— TASK INSTRUCTIONS —
1 > Return the part of the grid-data ingestion notebook starting with "Pulls hourly data" and going on through "clustered by ba_code)".
2 > Resume the grid-data ingestion notebook from the point where it stops.

02 — Ingest Grid Operations (Hourly Demand & Generation)
=========================================================
Lumina Forecasting Hub

Pulls hourly data from EIA API v2:
  - electricity/rto/region-data  → actual demand, demand forecast, net generation, interchange
  
For each Balancing Authority in our config, we:
  1. Paginate through the API (5000 rows/page)
  2. Compute forecast error (MW and %)
  3. Load into BigQuery fact_hourly_demand (partitioned by date, clustered by ba_code)

Supports incremental loads — checks the max timestamp already in BQ and only pulls newer data.

Usage in Colab:
  1. Run 01_setup_bigquery_schema.py first
  2. Set your EIA_API_KEY and GCP_PROJECT_ID below
  3. Run all cells

In [None]:
from google.colab import auth
auth.authenticate_user()

import requests
import pandas as pd
import numpy as np
import time
from datetime import datetime, timedelta
from google.cloud import bigquery

# ── Config ──────────────────────────────────────────────────────────
EIA_API_KEY    = "YOUR_EIA_API_KEY"       # <-- UPDATE
GCP_PROJECT_ID = "YOUR_GCP_PROJECT_ID"    # <-- UPDATE
BQ_DATASET     = "lumina"
EIA_BASE_URL   = "https://api.eia.gov/v2"

BALANCING_AUTHORITIES = ["PJM", "MISO", "ERCO", "CISO", "ISNE", "NYIS", "SWPP", "SOCO", "TVA", "DUK"]
BACKFILL_START = "2024-01-01T00"          # Hourly format for RTO data

client = bigquery.Client(project=GCP_PROJECT_ID)
print(f"Connected to BigQuery: {GCP_PROJECT_ID}")
print(f"Target BAs: {BALANCING_AUTHORITIES}")

In [None]:
def fetch_eia_rto(ba_code, data_type, start, end=None, frequency="hourly"):
    """

— SUPPLIED RECORDS —

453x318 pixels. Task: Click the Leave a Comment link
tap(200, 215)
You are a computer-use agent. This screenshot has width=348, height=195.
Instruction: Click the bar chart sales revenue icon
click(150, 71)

--

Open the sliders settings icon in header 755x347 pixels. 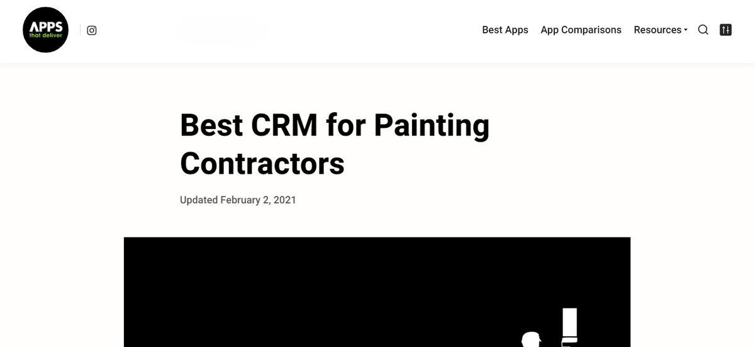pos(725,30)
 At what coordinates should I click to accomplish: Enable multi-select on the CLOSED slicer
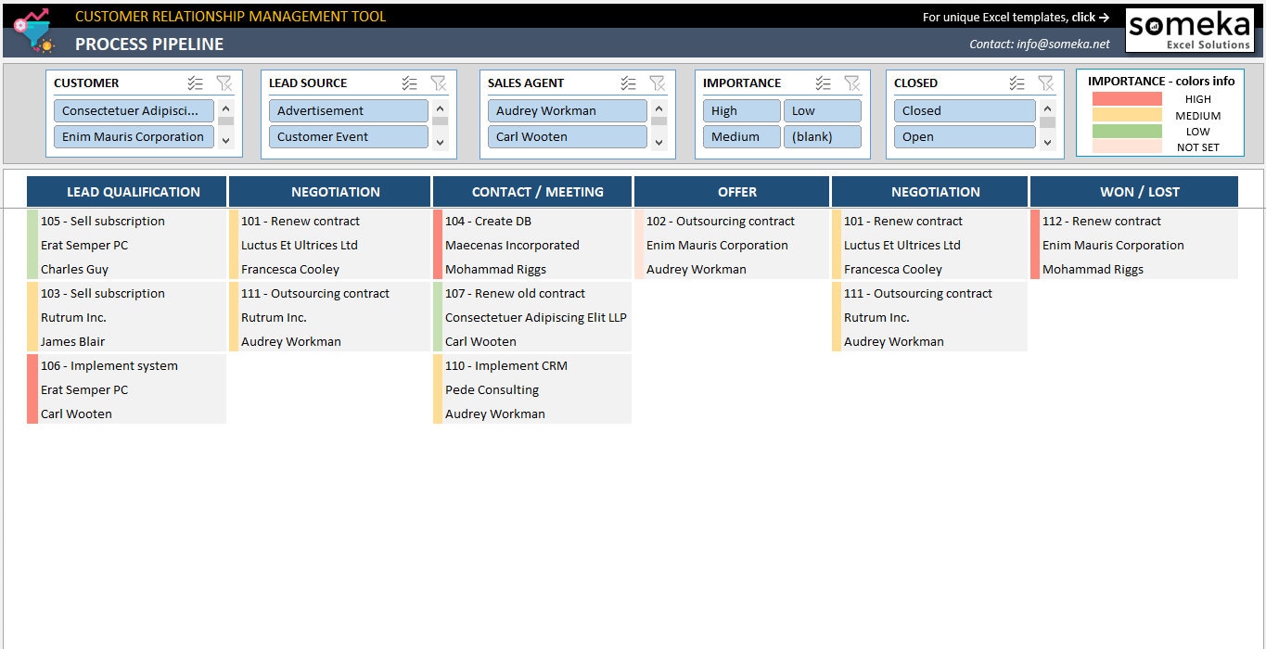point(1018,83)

— ANSWERS GIVEN —
1 >
Pulls hourly data from EIA API v2:
  - electricity/rto/region-data  → actual demand, demand forecast, net generation, interchange
  
For each Balancing Authority in our config, we:
  1. Paginate through the API (5000 rows/page)
  2. Compute forecast error (MW and %)
  3. Load into BigQuery fact_hourly_demand (partitioned by date, clustered by ba_code)

2 >
    Fetch RTO data from EIA API v2 with automatic pagination.
    
    Args:
        ba_code:   Balancing authority code (e.g., 'PJM')
        data_type: 'D' for demand, 'DF' for demand forecast, 'NG' for net gen, 'TI' for interchange
        start:     Start datetime string (e.g., '2024-01-01T00')
        end:       End datetime string (optional)
        frequency: 'hourly' (default) or 'local-hourly'
    
    Returns:
        pd.DataFrame with columns [period, respondent, value, ...]
    """
    route = f"{EIA_BASE_URL}/electricity/rto/region-data/data/"
    
    all_records = []
    offset = 0
    page_size = 5000
    
    while True:
        params = {
            "api_key": EIA_API_KEY,
            "frequency": frequency,
            "data[0]": "value",
            "facets[respondent][]": ba_code,
            "facets[type][]": data_type,
            "sort[0][column]": "period",
            "sort[0][direction]": "asc",
            "offset": offset,
            "length": page_size,
        }
        if start:
            params["start"] = start
        if end:
            params["end"] = end
        
        resp = requests.get(route, params=params)
        resp.raise_for_status()
        body = resp.json()
        
        data = body.get("response", {}).get("data", [])
        total = int(body.get("response", {}).get("total", 0))
        
        if not data:
            break
        
        all_records.extend(data)
        offset += page_size
        
        print(f"    [{ba_code}/{data_type}] fetched {len(all_records)}/{total} rows", end="\r")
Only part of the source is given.